Transocean Ltd. has executed private exchange agreements relating to the 0.5% Exchangeable Bonds due 2023 issued by Transocean Inc., Transocean’s wholly-owned subsidiary.
Pursuant to the private exchange agreements, Transocean Inc. agreed to exchange approximately $252.8 million aggregate principal amount of its Existing Exchangeable Bonds for (i) approximately $230.1 million aggregate principal amount of new 4.00% Senior Guaranteed Exchangeable Bonds due 2025 (the “Senior Guaranteed Exchangeable Bonds”) to be issued by Transocean Inc. and (ii) approximately $8.9 million aggregate amount of cash. The Senior Guaranteed Exchangeable Bonds will be guaranteed by Transocean and certain indirect holding company subsidiaries of Transocean Inc.: Transocean Holdings 1 Limited (“Holdings 1”), Transocean Holdings 2 Limited (“Holdings 2”), Transocean Holdings 3 Limited (“Holdings 3”), Transocean Asset Holdings 1 Limited (“Asset Holdings 1”), Transocean Asset Holdings 2 Limited (“Asset Holdings 2”) and Transocean Asset Holdings 3 Limited (“Asset Holdings 3”, and collectively with Holdings 1, Holdings 2, Holdings 3, Asset Holdings 1 and Asset Holdings 2, the “Structurally Senior Guarantors”), each of which also guarantee Transocean Inc.'s 2.5% Senior Exchangeable Bonds due 2027 and 11.50% Senior Guaranteed Notes due 2027. The exchange is subject to customary closing conditions.
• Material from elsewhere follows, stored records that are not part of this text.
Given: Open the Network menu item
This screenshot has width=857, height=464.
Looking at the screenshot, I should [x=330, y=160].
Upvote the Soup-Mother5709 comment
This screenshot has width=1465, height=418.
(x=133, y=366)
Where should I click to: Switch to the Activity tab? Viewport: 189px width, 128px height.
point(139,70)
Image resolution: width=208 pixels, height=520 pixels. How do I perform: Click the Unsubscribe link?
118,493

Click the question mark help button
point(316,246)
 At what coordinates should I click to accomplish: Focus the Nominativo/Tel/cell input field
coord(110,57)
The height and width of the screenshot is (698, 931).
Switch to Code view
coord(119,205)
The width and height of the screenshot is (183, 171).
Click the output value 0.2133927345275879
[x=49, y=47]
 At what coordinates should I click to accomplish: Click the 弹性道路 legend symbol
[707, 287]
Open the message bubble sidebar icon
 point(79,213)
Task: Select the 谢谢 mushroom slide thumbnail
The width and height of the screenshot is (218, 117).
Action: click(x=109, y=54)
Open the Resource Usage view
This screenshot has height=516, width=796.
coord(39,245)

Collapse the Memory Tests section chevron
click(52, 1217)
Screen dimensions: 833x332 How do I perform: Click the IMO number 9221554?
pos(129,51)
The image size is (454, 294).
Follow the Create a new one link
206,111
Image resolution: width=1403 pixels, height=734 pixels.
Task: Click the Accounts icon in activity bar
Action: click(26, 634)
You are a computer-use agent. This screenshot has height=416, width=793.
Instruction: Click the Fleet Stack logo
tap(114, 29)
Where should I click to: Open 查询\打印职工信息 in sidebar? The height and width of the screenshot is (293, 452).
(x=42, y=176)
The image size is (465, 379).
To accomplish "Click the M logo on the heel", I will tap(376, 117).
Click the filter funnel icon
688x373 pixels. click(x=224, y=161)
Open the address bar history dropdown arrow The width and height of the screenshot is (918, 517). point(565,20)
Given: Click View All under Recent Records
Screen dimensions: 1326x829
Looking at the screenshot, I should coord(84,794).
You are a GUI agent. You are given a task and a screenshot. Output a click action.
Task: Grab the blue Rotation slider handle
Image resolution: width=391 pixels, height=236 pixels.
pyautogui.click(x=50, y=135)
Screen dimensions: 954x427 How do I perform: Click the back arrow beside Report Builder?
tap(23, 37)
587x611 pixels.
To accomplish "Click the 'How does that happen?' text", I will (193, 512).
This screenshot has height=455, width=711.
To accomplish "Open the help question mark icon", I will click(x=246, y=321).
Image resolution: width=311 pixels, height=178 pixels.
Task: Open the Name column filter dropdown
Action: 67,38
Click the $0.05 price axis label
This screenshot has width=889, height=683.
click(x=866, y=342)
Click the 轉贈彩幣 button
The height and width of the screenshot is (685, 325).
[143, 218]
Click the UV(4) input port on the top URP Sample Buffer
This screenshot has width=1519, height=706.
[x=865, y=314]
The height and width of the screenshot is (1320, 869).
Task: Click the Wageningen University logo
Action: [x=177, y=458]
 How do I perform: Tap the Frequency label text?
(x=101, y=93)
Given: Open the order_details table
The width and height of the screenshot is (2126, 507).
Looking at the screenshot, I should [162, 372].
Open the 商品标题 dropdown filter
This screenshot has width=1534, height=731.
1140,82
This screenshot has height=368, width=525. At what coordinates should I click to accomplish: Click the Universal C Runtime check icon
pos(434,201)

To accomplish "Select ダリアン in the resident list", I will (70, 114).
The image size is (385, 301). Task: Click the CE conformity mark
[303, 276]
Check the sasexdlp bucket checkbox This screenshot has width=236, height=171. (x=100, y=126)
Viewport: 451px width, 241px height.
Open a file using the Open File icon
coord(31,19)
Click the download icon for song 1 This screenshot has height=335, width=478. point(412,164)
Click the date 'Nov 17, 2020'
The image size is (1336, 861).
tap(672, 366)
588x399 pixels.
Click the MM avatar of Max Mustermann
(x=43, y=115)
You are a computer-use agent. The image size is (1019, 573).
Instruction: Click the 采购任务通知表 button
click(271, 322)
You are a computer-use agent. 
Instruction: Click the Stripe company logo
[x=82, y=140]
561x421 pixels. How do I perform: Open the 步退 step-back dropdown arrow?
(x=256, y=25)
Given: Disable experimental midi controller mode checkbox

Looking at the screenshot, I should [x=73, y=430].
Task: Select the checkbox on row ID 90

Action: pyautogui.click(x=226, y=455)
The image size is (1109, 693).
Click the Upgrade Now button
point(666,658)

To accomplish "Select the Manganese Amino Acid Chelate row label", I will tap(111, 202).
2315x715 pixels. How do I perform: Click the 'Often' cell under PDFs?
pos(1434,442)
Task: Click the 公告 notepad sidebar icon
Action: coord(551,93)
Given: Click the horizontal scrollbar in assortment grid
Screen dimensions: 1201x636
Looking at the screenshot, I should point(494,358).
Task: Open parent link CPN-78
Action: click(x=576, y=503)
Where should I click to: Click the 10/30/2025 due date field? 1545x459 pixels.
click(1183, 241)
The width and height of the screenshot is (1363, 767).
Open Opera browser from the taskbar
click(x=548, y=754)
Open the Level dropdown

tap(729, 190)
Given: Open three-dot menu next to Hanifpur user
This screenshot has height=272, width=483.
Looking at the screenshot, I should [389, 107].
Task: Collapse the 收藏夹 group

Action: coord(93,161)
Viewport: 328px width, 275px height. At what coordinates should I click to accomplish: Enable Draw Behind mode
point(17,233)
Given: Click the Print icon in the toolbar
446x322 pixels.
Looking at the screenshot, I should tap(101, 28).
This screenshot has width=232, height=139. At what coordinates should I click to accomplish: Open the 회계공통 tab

The Senior Guaranteed Exchangeable Bonds will have an initial exchange rate of 190.4762 Transocean common shares, par value 0.10 Swiss francs per share (“Common Shares”), per $1,000 original principal amount, subject to adjustment, and will be convertible into Common Shares, implying an initial exchange price of approximately $5.25 per share.
The Senior Guaranteed Exchangeable Bonds and Transocean’s Common Shares issuable upon exchange of the Senior Guaranteed Exchangeable Bonds have not been registered under the Securities Act of 1933, as amended, or under any state securities laws and may not be offered or sold without registration under, or an applicable exemption from, the registration requirements. This press release does not constitute an offer to sell or a solicitation of an offer to buy, nor shall there be any sale of these securities in any state or jurisdiction in which such an offer, solicitation or sale would be unlawful prior to registration or qualification under the securities laws of any such state or jurisdiction.